[Data to use]:
++++++++++++++++++++
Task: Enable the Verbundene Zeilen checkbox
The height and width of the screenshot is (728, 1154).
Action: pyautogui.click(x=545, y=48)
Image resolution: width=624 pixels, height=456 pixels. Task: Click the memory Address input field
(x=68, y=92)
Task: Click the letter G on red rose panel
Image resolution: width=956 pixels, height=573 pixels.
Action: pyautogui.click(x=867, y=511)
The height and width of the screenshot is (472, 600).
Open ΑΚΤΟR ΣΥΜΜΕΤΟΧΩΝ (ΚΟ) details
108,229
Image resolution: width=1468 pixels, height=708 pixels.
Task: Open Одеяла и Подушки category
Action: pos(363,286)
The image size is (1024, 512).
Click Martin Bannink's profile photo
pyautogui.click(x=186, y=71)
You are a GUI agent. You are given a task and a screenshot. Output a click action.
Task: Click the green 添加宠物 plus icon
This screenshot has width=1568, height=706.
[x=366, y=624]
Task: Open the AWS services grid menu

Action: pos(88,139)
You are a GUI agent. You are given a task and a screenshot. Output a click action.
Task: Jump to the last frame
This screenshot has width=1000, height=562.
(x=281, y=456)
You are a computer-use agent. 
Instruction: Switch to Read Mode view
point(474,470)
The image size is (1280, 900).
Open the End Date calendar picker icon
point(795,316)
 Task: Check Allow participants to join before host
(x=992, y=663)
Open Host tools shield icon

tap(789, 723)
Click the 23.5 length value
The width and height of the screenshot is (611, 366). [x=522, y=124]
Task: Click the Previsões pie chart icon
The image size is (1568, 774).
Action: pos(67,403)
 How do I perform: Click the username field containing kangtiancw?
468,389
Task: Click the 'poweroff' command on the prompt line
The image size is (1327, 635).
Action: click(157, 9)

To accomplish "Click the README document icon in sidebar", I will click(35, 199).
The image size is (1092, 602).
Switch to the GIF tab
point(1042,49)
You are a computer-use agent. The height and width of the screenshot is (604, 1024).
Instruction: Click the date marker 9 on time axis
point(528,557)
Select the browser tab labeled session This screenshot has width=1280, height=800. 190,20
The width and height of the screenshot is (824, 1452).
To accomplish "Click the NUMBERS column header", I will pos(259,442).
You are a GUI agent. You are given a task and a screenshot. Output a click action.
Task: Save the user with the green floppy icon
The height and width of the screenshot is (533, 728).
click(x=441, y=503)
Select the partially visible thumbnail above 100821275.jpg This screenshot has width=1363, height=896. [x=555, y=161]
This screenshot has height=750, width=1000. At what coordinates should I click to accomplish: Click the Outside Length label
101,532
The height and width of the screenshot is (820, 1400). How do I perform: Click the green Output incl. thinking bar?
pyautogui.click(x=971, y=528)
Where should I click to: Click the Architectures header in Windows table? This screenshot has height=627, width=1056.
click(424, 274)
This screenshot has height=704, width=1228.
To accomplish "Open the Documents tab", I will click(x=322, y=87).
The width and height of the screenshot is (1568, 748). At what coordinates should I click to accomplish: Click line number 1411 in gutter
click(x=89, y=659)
++++++++++++++++++++
[Goal of the exercise]:
Your answer must be the records above, repeated exactly.

[Solution below]:
Task: Enable the Verbundene Zeilen checkbox
The height and width of the screenshot is (728, 1154).
Action: pyautogui.click(x=545, y=48)
Image resolution: width=624 pixels, height=456 pixels. Task: Click the memory Address input field
(x=68, y=92)
Task: Click the letter G on red rose panel
Image resolution: width=956 pixels, height=573 pixels.
Action: pyautogui.click(x=867, y=511)
The height and width of the screenshot is (472, 600).
Open ΑΚΤΟR ΣΥΜΜΕΤΟΧΩΝ (ΚΟ) details
108,229
Image resolution: width=1468 pixels, height=708 pixels.
Task: Open Одеяла и Подушки category
Action: pos(363,286)
The image size is (1024, 512).
Click Martin Bannink's profile photo
pyautogui.click(x=186, y=71)
You are a GUI agent. You are given a task and a screenshot. Output a click action.
Task: Click the green 添加宠物 plus icon
This screenshot has width=1568, height=706.
[x=366, y=624]
Task: Open the AWS services grid menu

Action: pos(88,139)
You are a GUI agent. You are given a task and a screenshot. Output a click action.
Task: Jump to the last frame
This screenshot has width=1000, height=562.
(x=281, y=456)
You are a computer-use agent. 
Instruction: Switch to Read Mode view
point(474,470)
The image size is (1280, 900).
Open the End Date calendar picker icon
point(795,316)
 Task: Check Allow participants to join before host
(x=992, y=663)
Open Host tools shield icon

tap(789, 723)
Click the 23.5 length value
The width and height of the screenshot is (611, 366). [x=522, y=124]
Task: Click the Previsões pie chart icon
The image size is (1568, 774).
Action: pos(67,403)
 How do I perform: Click the username field containing kangtiancw?
468,389
Task: Click the 'poweroff' command on the prompt line
The image size is (1327, 635).
Action: click(157, 9)

To accomplish "Click the README document icon in sidebar", I will click(35, 199).
The image size is (1092, 602).
Switch to the GIF tab
point(1042,49)
You are a computer-use agent. The height and width of the screenshot is (604, 1024).
Instruction: Click the date marker 9 on time axis
point(528,557)
Select the browser tab labeled session This screenshot has width=1280, height=800. 190,20
The width and height of the screenshot is (824, 1452).
To accomplish "Click the NUMBERS column header", I will pos(259,442).
You are a GUI agent. You are given a task and a screenshot. Output a click action.
Task: Save the user with the green floppy icon
The height and width of the screenshot is (533, 728).
click(x=441, y=503)
Select the partially visible thumbnail above 100821275.jpg This screenshot has width=1363, height=896. [x=555, y=161]
This screenshot has height=750, width=1000. At what coordinates should I click to accomplish: Click the Outside Length label
101,532
The height and width of the screenshot is (820, 1400). How do I perform: Click the green Output incl. thinking bar?
pyautogui.click(x=971, y=528)
Where should I click to: Click the Architectures header in Windows table? This screenshot has height=627, width=1056.
click(424, 274)
This screenshot has height=704, width=1228.
To accomplish "Open the Documents tab", I will click(x=322, y=87).
The width and height of the screenshot is (1568, 748). At what coordinates should I click to accomplish: Click line number 1411 in gutter
click(x=89, y=659)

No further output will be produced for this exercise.